Gloomwood is a Survival Horror Stealth-Based Immersive Sim, developed by Dillon Rogers and David Szymanski and published by New Blood Interactive. The game follows a doctor's mysterious abduction to a forgotten, twisted Victorian metropolis in the midst of a horrifying transformation.

A public pre-alpha demo was released on Steam in 2020, followed by an Early Access release on September 5th, 2022.

The game's Reveal, Inventory Gameplay Demo and the E3 2021 Gameplay trailers. Dillon also has a Youtube channel and Twitter account, you can take a look at them to follow the development of the game.

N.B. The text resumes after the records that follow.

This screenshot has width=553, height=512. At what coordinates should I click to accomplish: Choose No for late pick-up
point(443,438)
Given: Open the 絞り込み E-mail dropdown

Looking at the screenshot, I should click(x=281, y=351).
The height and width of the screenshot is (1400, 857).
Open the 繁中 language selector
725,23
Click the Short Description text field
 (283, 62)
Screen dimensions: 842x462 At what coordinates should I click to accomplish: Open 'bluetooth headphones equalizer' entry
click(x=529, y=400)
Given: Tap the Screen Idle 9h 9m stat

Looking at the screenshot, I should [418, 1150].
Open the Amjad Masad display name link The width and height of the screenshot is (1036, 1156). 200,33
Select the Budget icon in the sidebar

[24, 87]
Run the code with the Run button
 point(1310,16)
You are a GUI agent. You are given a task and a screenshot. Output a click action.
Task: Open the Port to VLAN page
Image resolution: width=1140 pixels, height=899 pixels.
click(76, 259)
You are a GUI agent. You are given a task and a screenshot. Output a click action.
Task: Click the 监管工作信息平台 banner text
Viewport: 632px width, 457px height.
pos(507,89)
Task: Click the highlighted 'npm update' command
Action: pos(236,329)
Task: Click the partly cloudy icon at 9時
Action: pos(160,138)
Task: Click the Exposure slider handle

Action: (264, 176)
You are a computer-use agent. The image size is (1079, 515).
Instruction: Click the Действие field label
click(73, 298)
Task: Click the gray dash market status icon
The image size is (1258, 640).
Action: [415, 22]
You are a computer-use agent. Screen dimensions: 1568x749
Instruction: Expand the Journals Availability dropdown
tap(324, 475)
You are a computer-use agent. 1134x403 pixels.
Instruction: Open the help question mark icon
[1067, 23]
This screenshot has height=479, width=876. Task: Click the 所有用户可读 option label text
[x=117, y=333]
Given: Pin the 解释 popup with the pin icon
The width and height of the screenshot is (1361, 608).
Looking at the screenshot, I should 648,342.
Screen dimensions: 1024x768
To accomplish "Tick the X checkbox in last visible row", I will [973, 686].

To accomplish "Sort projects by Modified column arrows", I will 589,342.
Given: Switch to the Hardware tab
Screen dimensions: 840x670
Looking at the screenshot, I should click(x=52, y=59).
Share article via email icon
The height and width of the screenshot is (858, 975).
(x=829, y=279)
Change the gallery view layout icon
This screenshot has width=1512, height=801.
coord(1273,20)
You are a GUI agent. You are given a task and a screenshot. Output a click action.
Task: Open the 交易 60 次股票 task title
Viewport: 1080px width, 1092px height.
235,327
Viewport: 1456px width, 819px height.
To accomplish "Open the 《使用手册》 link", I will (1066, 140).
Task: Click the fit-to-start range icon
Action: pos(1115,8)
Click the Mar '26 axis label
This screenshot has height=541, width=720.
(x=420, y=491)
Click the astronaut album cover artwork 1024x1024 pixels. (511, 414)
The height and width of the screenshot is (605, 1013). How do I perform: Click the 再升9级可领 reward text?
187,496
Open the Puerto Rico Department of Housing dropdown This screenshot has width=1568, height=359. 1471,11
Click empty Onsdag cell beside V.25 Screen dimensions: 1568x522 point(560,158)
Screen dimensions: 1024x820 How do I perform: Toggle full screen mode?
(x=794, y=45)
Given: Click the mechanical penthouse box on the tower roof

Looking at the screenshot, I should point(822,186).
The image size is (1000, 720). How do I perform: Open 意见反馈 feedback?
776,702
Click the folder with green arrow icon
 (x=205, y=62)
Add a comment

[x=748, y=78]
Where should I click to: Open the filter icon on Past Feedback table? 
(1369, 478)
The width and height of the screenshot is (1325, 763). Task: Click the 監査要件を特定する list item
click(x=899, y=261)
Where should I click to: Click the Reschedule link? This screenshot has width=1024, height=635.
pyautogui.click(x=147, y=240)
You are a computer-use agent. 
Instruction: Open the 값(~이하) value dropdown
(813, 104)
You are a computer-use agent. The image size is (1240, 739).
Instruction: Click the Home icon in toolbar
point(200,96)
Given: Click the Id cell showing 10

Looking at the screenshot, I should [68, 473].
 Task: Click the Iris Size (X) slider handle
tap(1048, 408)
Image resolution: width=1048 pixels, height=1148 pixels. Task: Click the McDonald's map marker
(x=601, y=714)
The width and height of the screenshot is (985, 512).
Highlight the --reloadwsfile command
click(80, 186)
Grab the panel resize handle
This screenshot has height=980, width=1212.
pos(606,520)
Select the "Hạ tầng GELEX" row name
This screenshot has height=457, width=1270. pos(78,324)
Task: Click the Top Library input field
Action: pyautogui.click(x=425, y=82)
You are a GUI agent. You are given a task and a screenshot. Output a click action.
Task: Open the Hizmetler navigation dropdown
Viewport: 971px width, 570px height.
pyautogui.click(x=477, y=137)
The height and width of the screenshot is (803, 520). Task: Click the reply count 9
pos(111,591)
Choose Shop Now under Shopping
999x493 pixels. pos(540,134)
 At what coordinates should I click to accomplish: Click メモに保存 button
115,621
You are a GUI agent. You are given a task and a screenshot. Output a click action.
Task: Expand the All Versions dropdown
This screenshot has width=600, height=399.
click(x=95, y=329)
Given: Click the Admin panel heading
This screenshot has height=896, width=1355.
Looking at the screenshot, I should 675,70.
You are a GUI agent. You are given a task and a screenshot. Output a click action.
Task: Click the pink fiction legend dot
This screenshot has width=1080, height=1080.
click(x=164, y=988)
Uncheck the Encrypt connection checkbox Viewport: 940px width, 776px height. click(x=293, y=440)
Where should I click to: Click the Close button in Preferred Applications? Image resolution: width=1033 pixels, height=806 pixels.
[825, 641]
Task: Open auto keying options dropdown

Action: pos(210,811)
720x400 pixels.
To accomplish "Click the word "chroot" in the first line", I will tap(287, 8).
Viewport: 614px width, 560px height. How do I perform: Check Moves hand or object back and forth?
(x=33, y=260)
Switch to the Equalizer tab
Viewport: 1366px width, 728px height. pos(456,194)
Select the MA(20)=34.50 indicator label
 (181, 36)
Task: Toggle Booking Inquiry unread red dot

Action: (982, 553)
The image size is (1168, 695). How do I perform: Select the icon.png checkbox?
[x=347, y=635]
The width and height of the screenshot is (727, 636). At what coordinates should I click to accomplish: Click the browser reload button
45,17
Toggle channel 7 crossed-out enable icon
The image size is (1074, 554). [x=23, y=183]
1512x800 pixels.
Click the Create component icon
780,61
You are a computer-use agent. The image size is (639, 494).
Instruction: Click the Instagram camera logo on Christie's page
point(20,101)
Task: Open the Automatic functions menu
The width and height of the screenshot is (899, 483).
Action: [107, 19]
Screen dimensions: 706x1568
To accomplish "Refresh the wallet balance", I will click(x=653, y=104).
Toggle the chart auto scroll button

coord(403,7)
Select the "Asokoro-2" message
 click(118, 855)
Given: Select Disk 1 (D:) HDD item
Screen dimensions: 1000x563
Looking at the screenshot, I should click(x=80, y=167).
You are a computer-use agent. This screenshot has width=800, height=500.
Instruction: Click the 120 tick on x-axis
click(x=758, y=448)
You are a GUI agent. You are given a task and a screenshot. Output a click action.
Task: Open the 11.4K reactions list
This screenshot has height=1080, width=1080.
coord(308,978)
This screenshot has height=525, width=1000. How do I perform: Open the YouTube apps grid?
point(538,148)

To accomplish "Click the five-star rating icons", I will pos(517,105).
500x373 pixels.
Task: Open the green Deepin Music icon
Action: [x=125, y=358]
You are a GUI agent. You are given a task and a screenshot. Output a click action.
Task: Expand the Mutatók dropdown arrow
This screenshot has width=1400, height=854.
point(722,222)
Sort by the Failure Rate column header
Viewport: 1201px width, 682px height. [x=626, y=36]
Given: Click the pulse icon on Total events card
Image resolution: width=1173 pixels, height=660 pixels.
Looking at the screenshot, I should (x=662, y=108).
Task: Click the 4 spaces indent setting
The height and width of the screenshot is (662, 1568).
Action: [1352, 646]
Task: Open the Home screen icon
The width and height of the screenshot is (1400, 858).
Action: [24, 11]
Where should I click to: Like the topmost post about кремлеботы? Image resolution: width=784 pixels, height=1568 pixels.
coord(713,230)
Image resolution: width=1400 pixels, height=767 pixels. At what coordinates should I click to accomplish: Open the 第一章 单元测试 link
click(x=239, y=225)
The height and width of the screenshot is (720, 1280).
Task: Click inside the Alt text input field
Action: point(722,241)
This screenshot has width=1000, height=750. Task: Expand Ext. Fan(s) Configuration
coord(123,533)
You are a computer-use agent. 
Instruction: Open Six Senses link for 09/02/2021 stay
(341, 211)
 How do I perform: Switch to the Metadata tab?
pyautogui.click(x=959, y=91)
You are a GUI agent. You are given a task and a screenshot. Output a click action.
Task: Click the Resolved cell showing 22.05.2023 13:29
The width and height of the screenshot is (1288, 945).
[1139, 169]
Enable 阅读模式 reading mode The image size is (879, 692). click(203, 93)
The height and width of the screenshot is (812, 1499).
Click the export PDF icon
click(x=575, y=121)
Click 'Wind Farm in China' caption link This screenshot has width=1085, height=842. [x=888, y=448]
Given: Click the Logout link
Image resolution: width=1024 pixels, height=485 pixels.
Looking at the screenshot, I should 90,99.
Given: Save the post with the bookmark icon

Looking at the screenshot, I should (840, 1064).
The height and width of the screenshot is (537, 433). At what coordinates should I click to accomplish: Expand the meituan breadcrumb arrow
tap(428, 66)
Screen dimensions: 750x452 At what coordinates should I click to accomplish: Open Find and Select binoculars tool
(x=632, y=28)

Gloomwood contains examples of the following tropes:

  • Adjective Animal Alehouse: The Slaughtered Goat, the local watering hole of choice for discerning axe murderers. Unfortunately, by the time you get there, something even worse has killed them all and is penned up inside; the Huntsmen are too scared of it to go in.
  • Air-Vent Passageway: As is fairly common for stealth games, the game features vents that can be crawled through in order to get around guards.
  • Apocalyptic Log: Mr. Croup left behind a letter in his office before hanging himself. Another note recounts the beginnings of the Huntsmen's descent into insanity.
  • Arrange Mode: While the higher difficulties do increase enemy damage, they also have more enemies, new enemy locations and patrols that are harder to sneak around, and less ammunition and healing items scattered throughout the level.
  • Ascended Glitch: Axemen charging at the player was originally a bug, but eventually found it's way into the main game.
  • Artificial Stupidity: Enemies who see one of their fellows dead will go up to the corpse to investigate it. If the enemy in question burned to death, this typically means that the others will stand directly on top of the still-burning body and often end up setting themselves on fire as well.
  • Backstab: The primary way of disposing of most enemies is to charge up your melee attack (if there is an Audible Gleam at the tip of the blade, then it will be a killing blow) and stab them in the back.
  • Badass Bookworm: The protagonist is a Victorian-era doctor, which generally carries connotations of gentlemanly behavior and higher learning. They are nonetheless a proficient swordsman and a skilled marksman.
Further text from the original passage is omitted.